And that's just opioids, not meth, and booze.
I have no problem helping homeless willing to help themselves. That's not what we have under I5 and in the woods in the squalid camps the Big Hobo has encouraged.
We need rent control.
@1&3: I have a pair of friends that ended up homeless for a while. Neither of them were addicts or alcoholics. She got laid off during the down turn and they lost their house. He had a job but it didn’t pay enough, and she couldn’t find work for a year. They also lost most of their stuff because they couldn’t keep up on the storage fees. WhAT aBoUT FaMiLeee you ask? Her folks were long dead and his had their own struggles and lived far away to boot. So in conclusion, fuck you.
And how do you think most of those people addicted to opioids got hooked in the first place? If you're not sure, ask your doctor...
Look folks, our little trolly troll, is quite obviously a child living with his parents, once he grows up and spends some time in the real world,he'll understand.
@5 - No, we don't need rent control. Rent control just makes winners out of those who are fortunate enough to already live here and be in a rent-controlled apartment, and losers out of everyone else (i.e. young people, new graduates, newcomers) by suppressing turnover. It does absolutely nothing to address the problem, which is that we have more people who want housing than we have housing units. In fact, by discouraging construction of new rental housing, it makes the problem worse over time.
@9- I don't know that this is going to make it any harder for those with lower credit scores etc. to get an apartment. It's not like anyone gets evicted in three days anyway - it takes a good deal of time. Also, someone who is more than three days late more than once or twice is the kind of tenant who is probably also more than 14 days late, so they would end up getting evicted anyway.
What WILL make it harder for marginal tenants to rent apartments are laws like "first in time" or the ban on using criminal background checks. Those laws are certainly spurring us (as well as the other landlords I know) to raise qualifications for tenants. Not being able to use your own discretion about who to rent to forces you to screen out those with less than stellar qualifications.
The other thing that these kind of laws do is to discourage participation in the low end of the market altogether. By owing more expensive rentals a landlord can largely insulate him/herself from issues like non-payment of rent.
How typical of leftists to make it harder for businesses to do business.
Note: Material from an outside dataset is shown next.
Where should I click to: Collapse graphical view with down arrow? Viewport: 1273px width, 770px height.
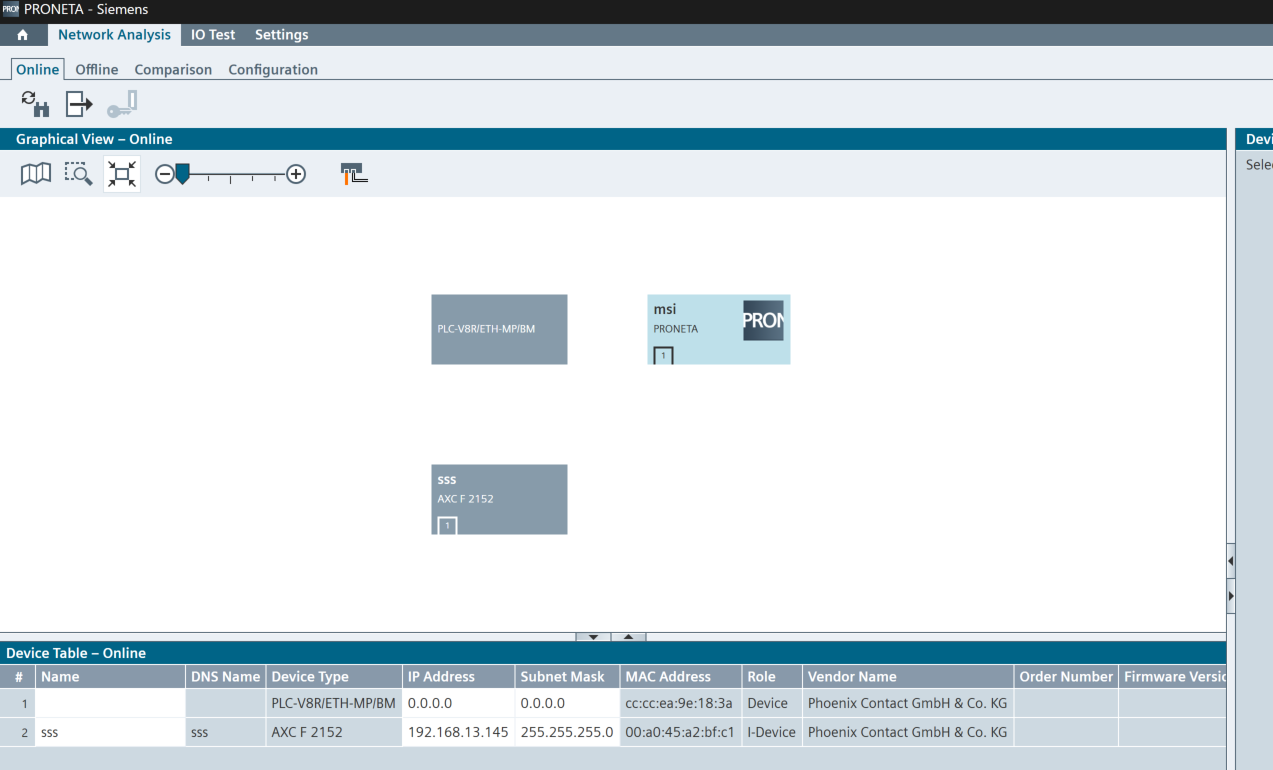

They have all the sympathy for the person who doesn't pay their bills, and none for the landlord who depends on the income to pay THEIR bills. Not every landlord is a big corporation, many are people who own one building, put their time and money into it, and have obligations of their own. They depend on that income. I agree with the person who said this will definitely cause landlords to scrutinize their future tenants more closely, and raise security deposits to cover the cost of those who don't pay on time.